## SOURCE PASSAGE

■ ■ ■ ■

The tech from Google’s self driving car will wipe out 8 million jobs directly and 4 million secondary. Elon Musk’s automation of his car factory will wipe out another 12-14 million jobs in the auto industry when the big 3 realize they have to follow suit to compete. Cheap baxter like robots, burger making bots and fry cooks, shelf stocking bots, and warehouse bots will take out another 30 million jobs.

I could go on for another 1,000 words on this but you get the picture. Due to automation tax revenue will fall substantially over the next decade and a half, the cost of an aging population, and the debt all combine into a catastrophic financial failure for the US federal government all debt laden nations.

Jasmine Charter (user link) says:

I think it's good...

I think it’s good for them to collect metadata and store it in a giant database that can be accessed anytime by anyone (see IRS scandals).

This makes good sense… because it’s to prevent terrorism.

Another good idea is to search EVERY house in America and take photos of EVERYTHING in it and then store the photos in case their ever needed. That would protect against terror too.

In fact, it’s probably a good idea to take fingerprints, DNA samples and even stick cameras in everyone’s home – but not to actually look at that stuff unless it’s needed.

I mean, how much easier is it for law enforcement then?!

Think… of… the… children…

Anonymous Coward says:

if they hadn’t been up to anything bad and underhanded, they wouldn’t be shitting backwards at losing anything or being stopped from doing anything! they would have looked on themselves as being squeaky clean and their conduct beyond reproach. in reality, they have been nothing but underhanded, surveilling, two faced arse holes, so they deserve to lose as much funding and freedom of carrying on with the same practices as soon as possible, with severe consequences when caught still carrying on as before (and yes, they will definitely carry on!!)!!

Anonymous Coward says:

Private Meeting Transcript

Rep 1: We’re yanking funding for the NSA’s spy gathering machine.

Alexander: What will it take to get you to change your mind?

Rep 2: How ’bout season tickets to “insert professional sports team name” games?

Alexander: Sure. Anything else?

Rep 1: My grand kids would really like a puppy.

Alexander: Done.

Rep 1: Well, I think that about does it.

Rep 2: Who’s buying drinks?

Alexander: I’ve got it.

Rep 1: Great! Meeting adjourned.

Bill W (profile) says:

It's not new people!

I was reflecting tonight on the NSA debacle and was thinking back on my own career. I am retired now but worked for a company (actually several companies but MY position never changed, they just kept changing the sign on the building …) that built surveillance satellites for the NRO. Of course we couldn’t even say “N R O” at the time but that bubble has burst long ago. We also had contact with another agency with a similar acronym although we were mostly optical “R” when we dealt with that other agency.

■ ■ ■ ■

## SOURCE MATERIAL
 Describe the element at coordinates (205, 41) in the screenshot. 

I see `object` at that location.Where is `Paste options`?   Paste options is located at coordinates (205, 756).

■ ■ ■ ■

## WORK ORDER
In the comment thread, what did the retired commenter's company build surveillance satellites for?

## COMPLETED EXERCISE
The NRO.